I mean, the ruby crowned kinglet, a cool little bird with a bright red crest and a song that goes on forever could get really bothersome if you’re sitting on your deck trying to read your newspaper while you drink your morning coffee.
“Hey, keep that racket down!”
Ditto for the red-naped sapsucker. That pesky species has the gall to not only call early in the morning, it also rap-rap-raps on the wood with its beak during mating season.
Sounds almost like a jackhammer to any God-fearing bird hater. Why, I bet Phil is just grinding his teeth thinking about those sapsuckers.
Never mind that they eat their weight in nasty bugs each day. Ditto for the kinglets.
Black cottonwoods were coveted by Native Americans and settlers alike. The Arbor Day foundation has suggested they be named a national tree. For early settlers, the cottonwoods were the only trees on the plains and were used as gathering places and a respite from the heat of the long journey West.

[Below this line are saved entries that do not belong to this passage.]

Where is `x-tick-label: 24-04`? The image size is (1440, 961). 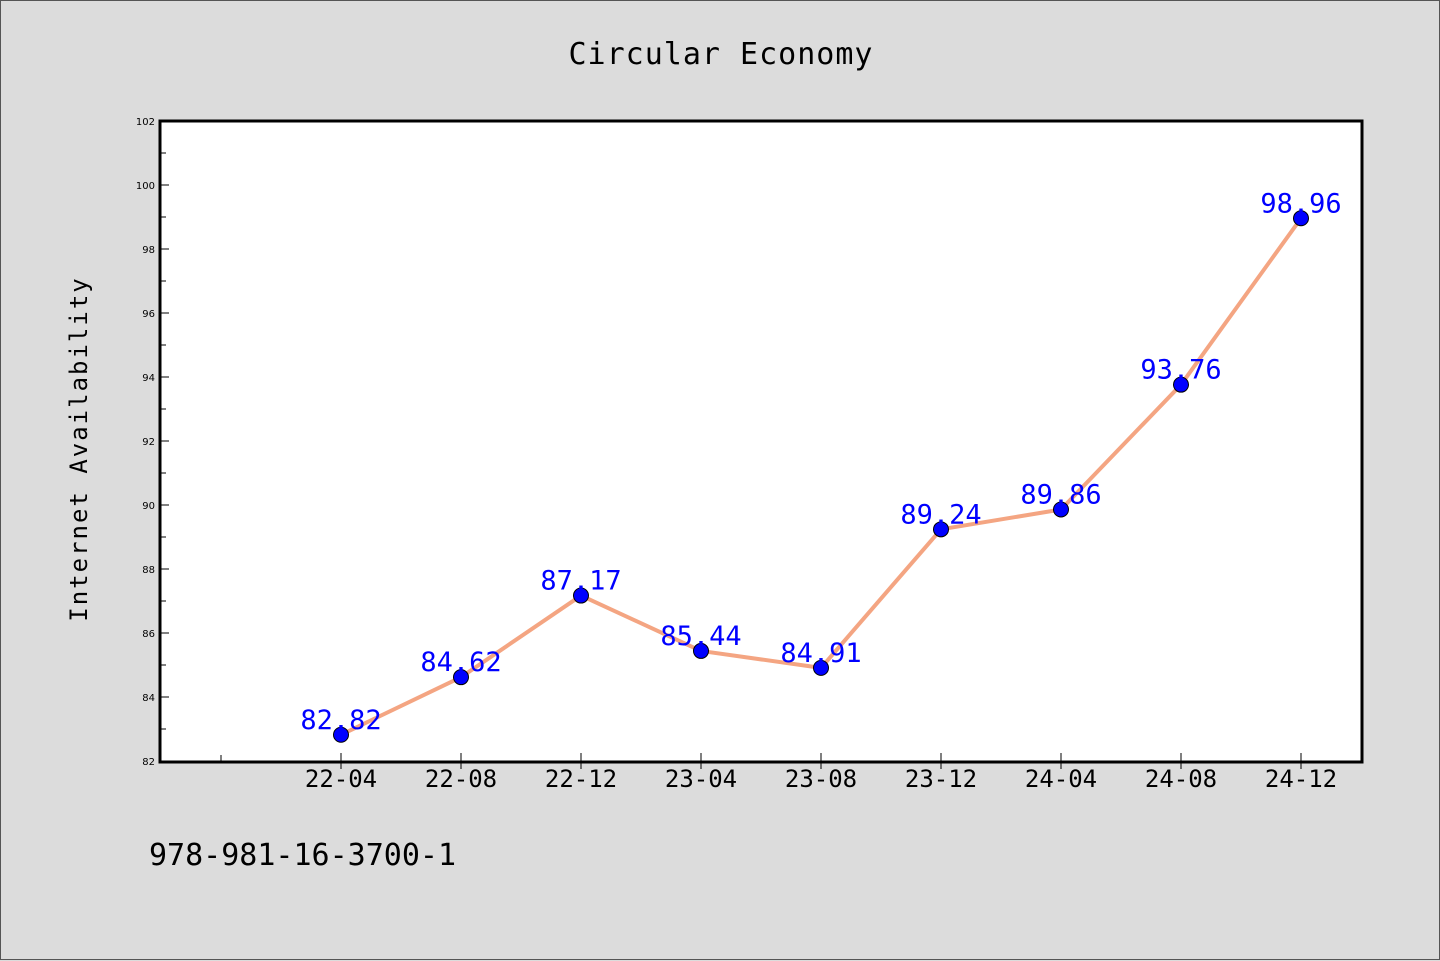
x-tick-label: 24-04 is located at coordinates (1061, 779).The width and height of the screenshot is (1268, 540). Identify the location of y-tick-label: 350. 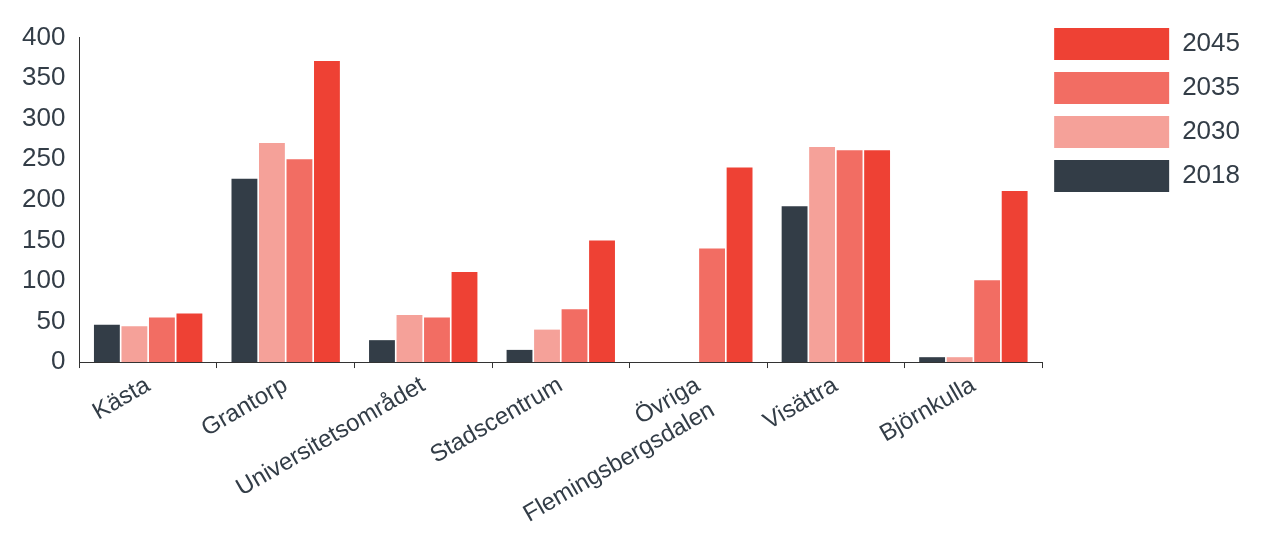
(44, 76).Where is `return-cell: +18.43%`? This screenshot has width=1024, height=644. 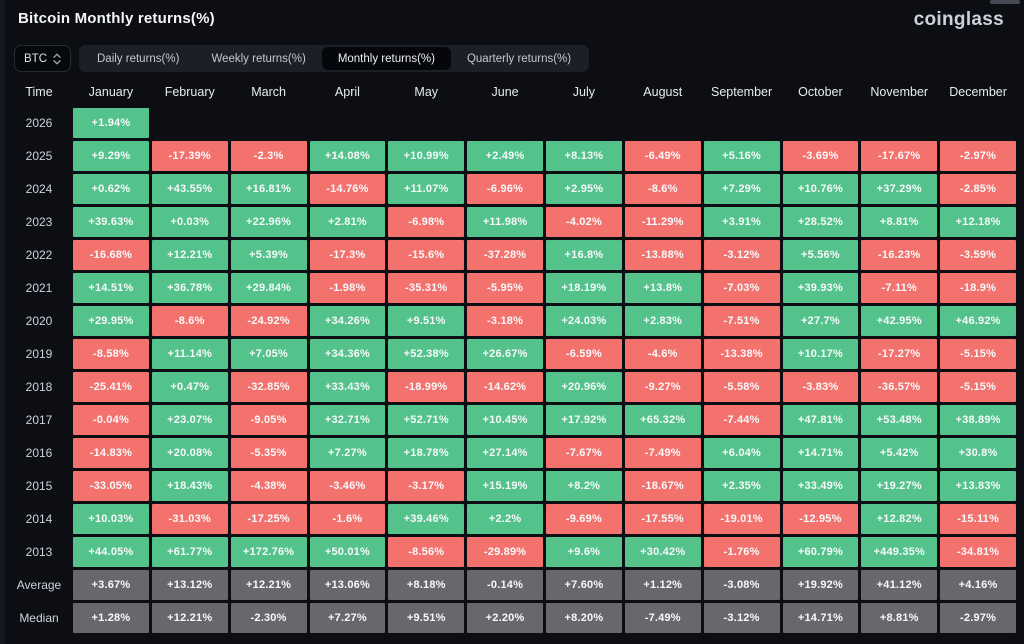
return-cell: +18.43% is located at coordinates (190, 486).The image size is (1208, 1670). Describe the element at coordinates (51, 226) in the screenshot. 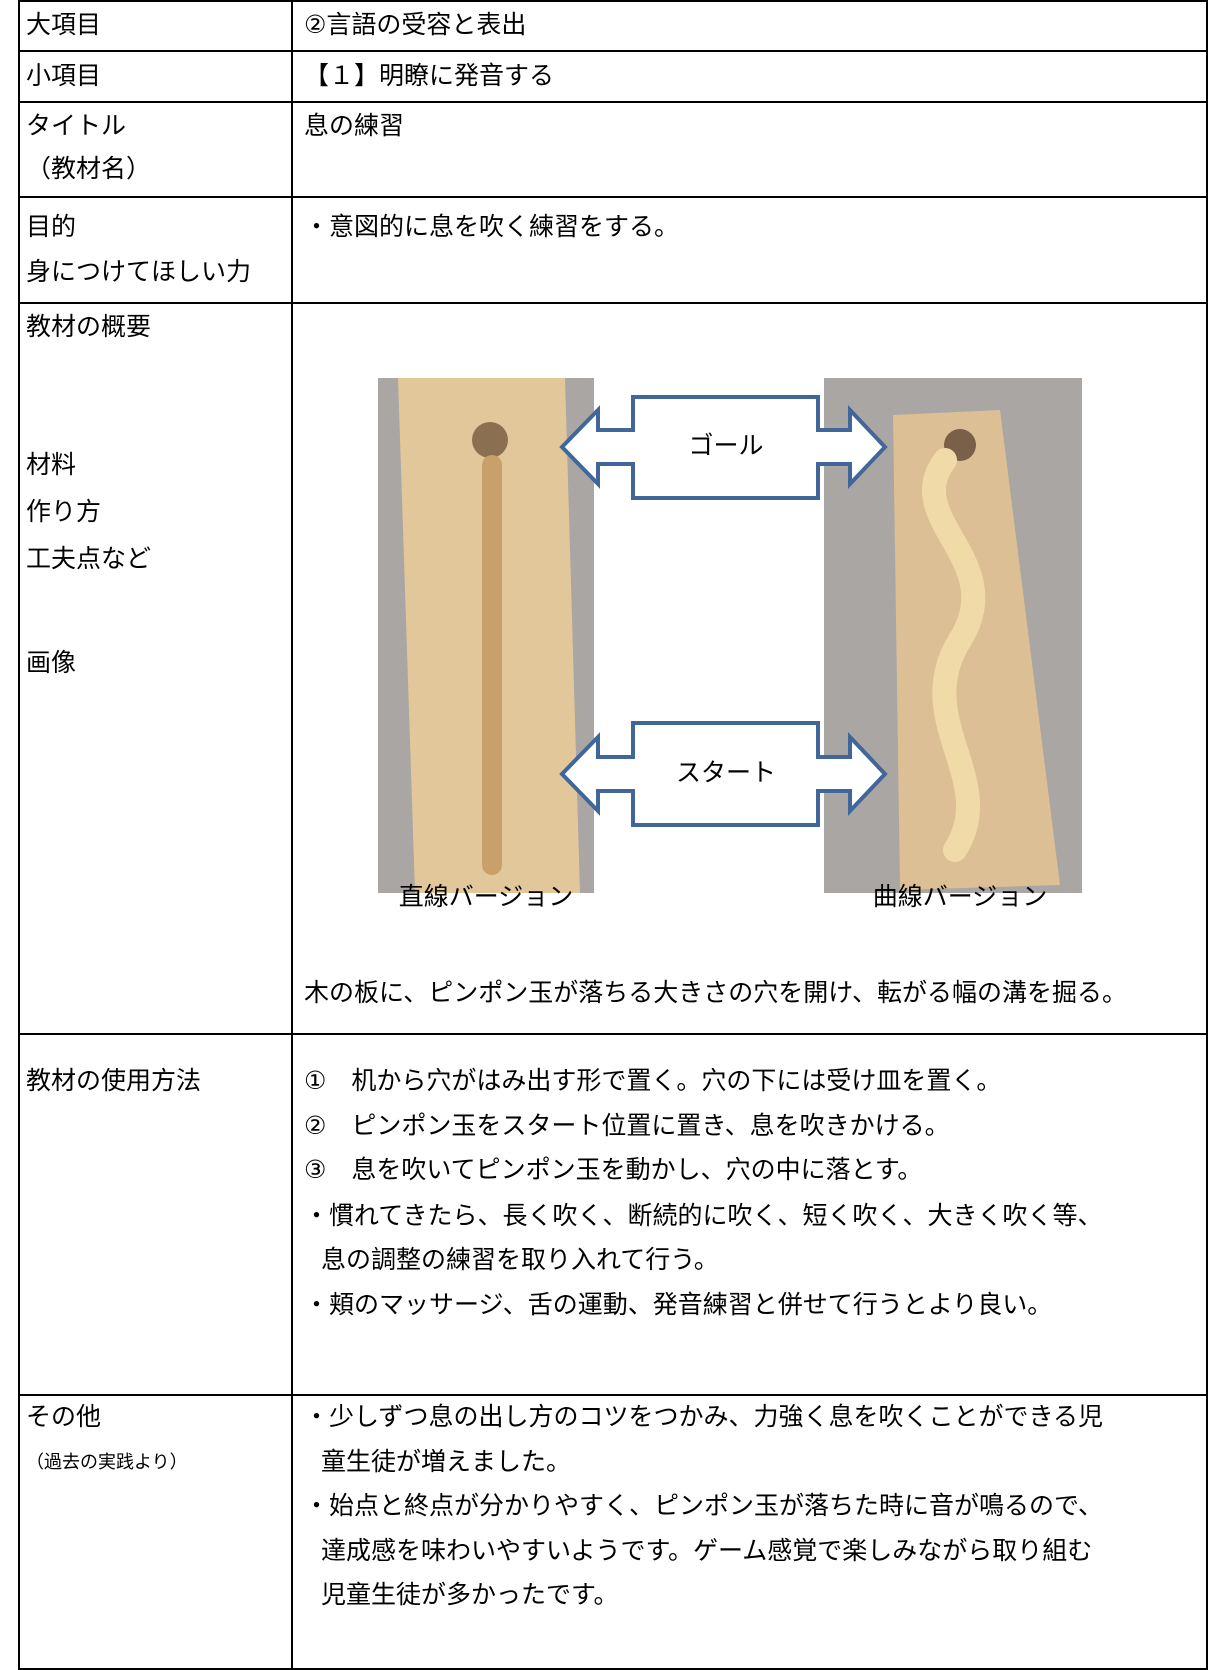

I see `row-label: 目的` at that location.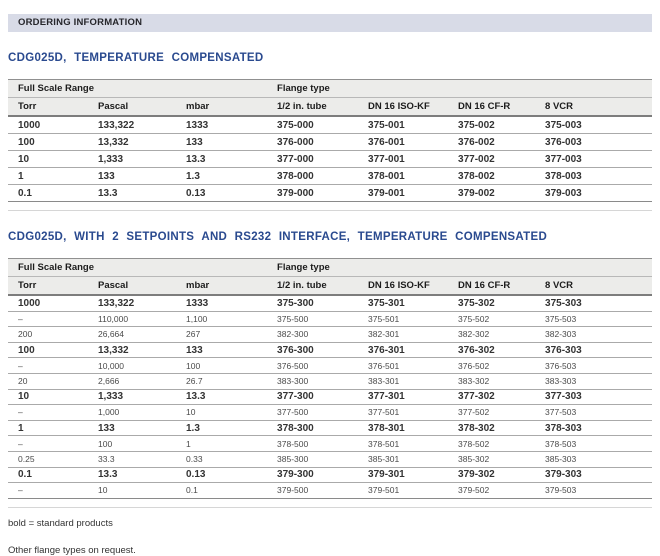 The width and height of the screenshot is (660, 556). Describe the element at coordinates (414, 412) in the screenshot. I see `table-cell: 377-501` at that location.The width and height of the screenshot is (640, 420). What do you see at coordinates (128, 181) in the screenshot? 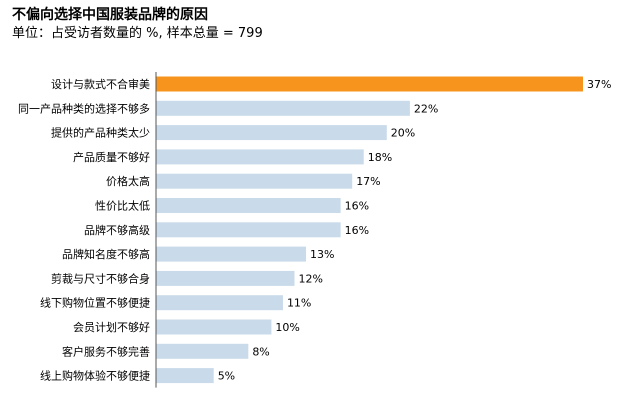
I see `category-label: 价格太高` at bounding box center [128, 181].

But heritage shmeritage. Black cottonwoods have those pesky seed pods that float in the air and gasp! Land on things, like expensive cars and decks.
This will not do.
So Phil went over and killed the trees. Apparently girdled some, maybe used some herbicide on others.
He says he’s sorry.
The trees are good and dead. Of course, a dead cottonwood is not actually dead. For years, if the county doesn’t cut them down, they still host a variety of cool bird species. See, a woodpecker like that sapsucker will make a hole and build a nest, and then the next year a family of swallows will move into that old nest, or if the hole is big enough, a kestrel will take over.
Kestrels are also known as chicken hawks. They have a high pitched call and talk to each other all the time in the spring when they’re raising their young.
Phil ought to love that.
Chris Peterson is the editor of the Hungry Horse News.